Thoughts of returning home later that day were quickly set aside when they were told that the roadway was impassible, Shelia said.
"We had to wait to get in," she remembered, "until the road department made it passable."
"When we did return, we found our van," she recalled. "It looked like someone had picked it up and put it on the road. There was hardly any damage to it. But, my car was full of mud. It got swept up and its rear end got caught on the porch."
Shelia said her storage building was found nearly a half-mile away, totally intact and usable, except that it was lodged in a tree.
"We've been trying to figure out how to get it down," she said.
Shelia wasn't the only one trying to figure out how to right the wrongs of a creek gone mad.
According to Carroll County Sheriff Chuck Medford, raging waters were responsible for damage to three bridges, seven vehicles, three house trailers, one boat and "too many out- buildings to mention."

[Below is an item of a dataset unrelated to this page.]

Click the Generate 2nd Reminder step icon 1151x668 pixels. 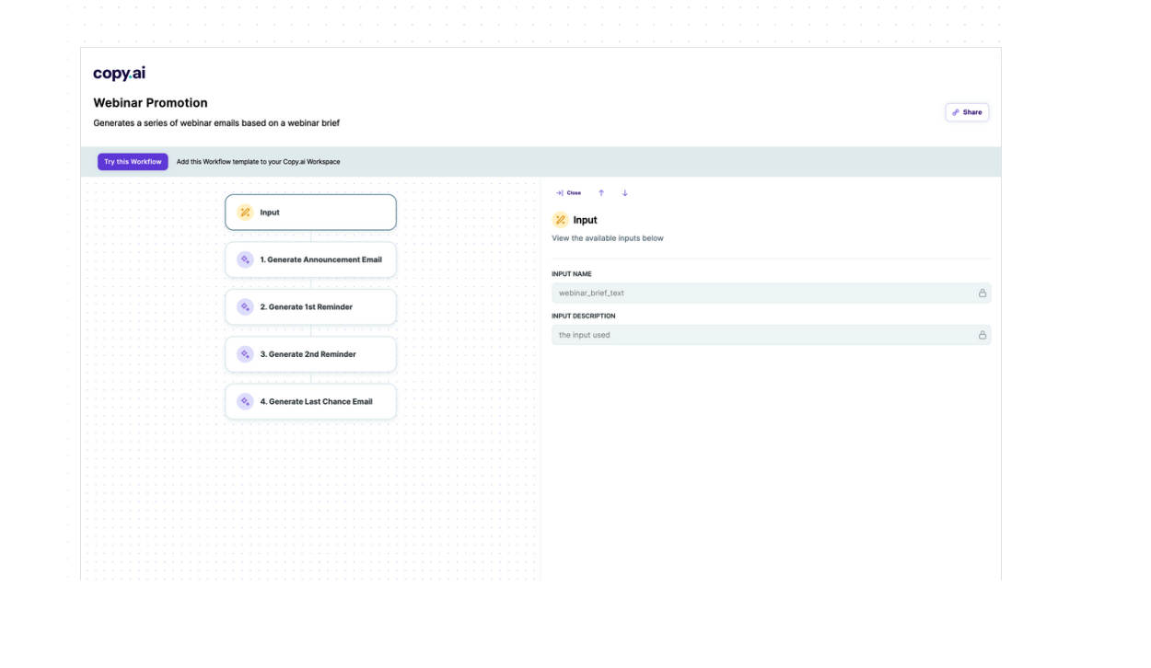245,354
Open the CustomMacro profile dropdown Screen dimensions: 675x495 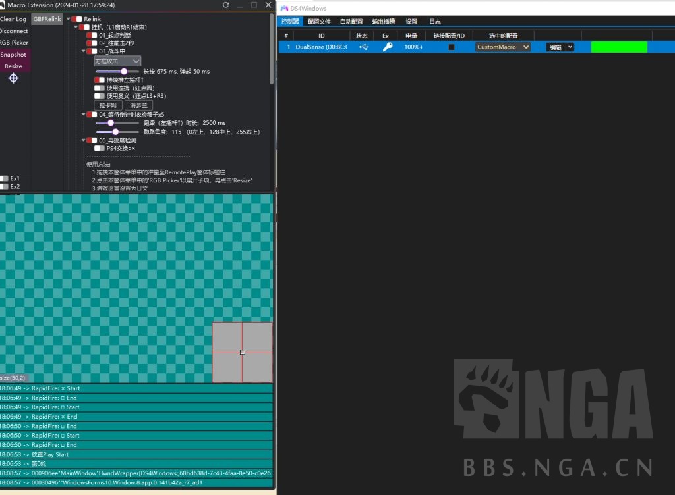coord(502,47)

Medford said he started receiving phone calls late Friday night and early Saturday morning from people reporting heavy rainfall and damage to roads. A search and rescue team was activated at one point, he said, after a resident became concerned about a neighbor, but the search was later called off.
"Everyone was accounted for except for one 21-year-old single man," said Medford. "Basically, we checked the roads and checked to see if anyone was in danger. There were no injuries to people."

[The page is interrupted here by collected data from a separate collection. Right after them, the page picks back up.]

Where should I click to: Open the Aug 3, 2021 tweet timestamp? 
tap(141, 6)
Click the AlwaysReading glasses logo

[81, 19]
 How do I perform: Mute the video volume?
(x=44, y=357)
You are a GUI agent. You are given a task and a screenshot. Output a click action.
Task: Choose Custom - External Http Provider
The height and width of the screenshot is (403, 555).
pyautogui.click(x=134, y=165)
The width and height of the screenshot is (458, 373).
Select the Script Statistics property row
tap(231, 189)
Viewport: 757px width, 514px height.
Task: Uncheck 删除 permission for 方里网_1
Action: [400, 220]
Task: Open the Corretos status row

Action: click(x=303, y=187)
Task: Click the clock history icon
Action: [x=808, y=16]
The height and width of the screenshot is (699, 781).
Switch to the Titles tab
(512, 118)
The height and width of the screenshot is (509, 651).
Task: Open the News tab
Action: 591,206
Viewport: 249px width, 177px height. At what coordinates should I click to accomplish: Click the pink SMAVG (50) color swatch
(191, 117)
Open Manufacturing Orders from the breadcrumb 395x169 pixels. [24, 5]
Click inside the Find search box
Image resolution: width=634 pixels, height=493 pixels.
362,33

County Judge Mike Botelho said the damage appeared to be localized. He said rainfall exceeding six inches in less than an hour was reported in the Brushy Creek area and another nearby resident reported 11 inches in less than a hour.

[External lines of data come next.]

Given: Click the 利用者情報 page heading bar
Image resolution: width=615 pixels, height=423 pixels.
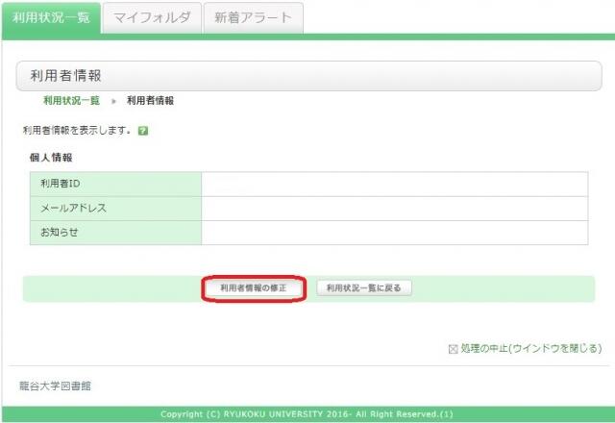Looking at the screenshot, I should click(x=308, y=76).
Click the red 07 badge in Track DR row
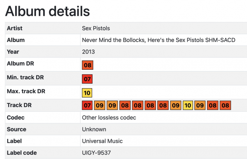247x159 pixels. tap(87, 105)
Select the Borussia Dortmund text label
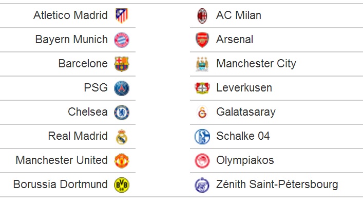Viewport: 363px width, 203px height. tap(61, 184)
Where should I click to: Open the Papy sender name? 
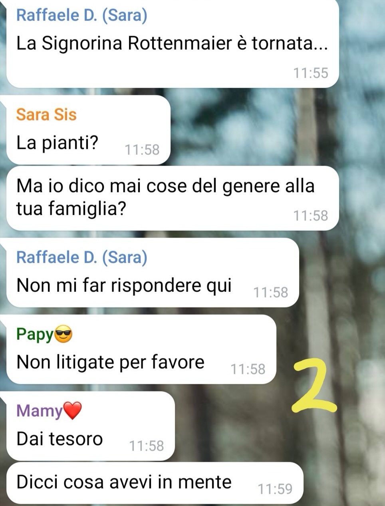tap(35, 334)
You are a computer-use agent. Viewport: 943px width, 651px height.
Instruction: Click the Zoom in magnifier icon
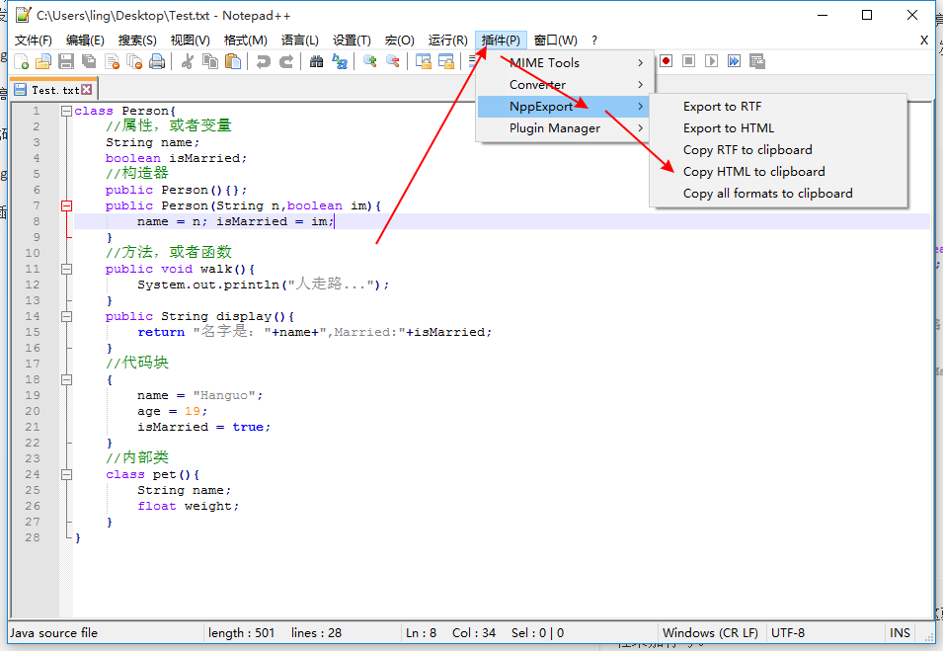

He said county crews worked over the Fourth of July weekend to repair as many roads as possible. He said the approach to one county bridge was lost and several roads were closed by fallen trees.
County roads affected by weekend flooding included CR 560, CR 739, CR 506, CR 514, CR 924, CR 549, and CR 717, which was limited to a single lane because of an extensive series of deep washouts.
Botelho said the recent flood damage was sufficient to declare a local state of emergency for Carroll County.
He said the Arkansas Department of Emergency Management had been notified and he asked Governor Huckabee to include Carroll County in any disaster declaration issued by his office.
"While it appears that the damage value may not exceed the threshold for federal assistance, the declaration of a county emergency may cause individuals with uninsured flood-related damage to qualify for state disaster assistance," Botelho said.
He encouraged people with uninsured flood-related damage to contact his office and have their name added to a list, should a state declaration be forthcoming.
In the meantime, the folks along Brushy Creek are helping themselves and one another.
There has been talk of a fundraiser to pay for a community dumpster to hold all the debris left scattered across the landscape.
Hawk said he was approached by three Hispanic men, professional mobile home movers, who offered to skid his trailer house away from the creek ---- for free.
"They said they'd jack it up level and skid it back off the creek," Hawk said, adding that he's responsible for "scaring up some concrete blocks" for foundation work.
"I'll have some major repairs, but the neighbors are banding together," he said. "In fact, the whole mountain is coming together."
He also noted that the tragedy has brought out the best and the worst in people.
"We've had to run off scavengers," he said amazed. "People looking for air conditioners and tools. You'd have to see it to believe it.
"But, others are good people," he continued. "We've got friends and neighbors who are all good folks. We'll pull it together. We'll do it for each other."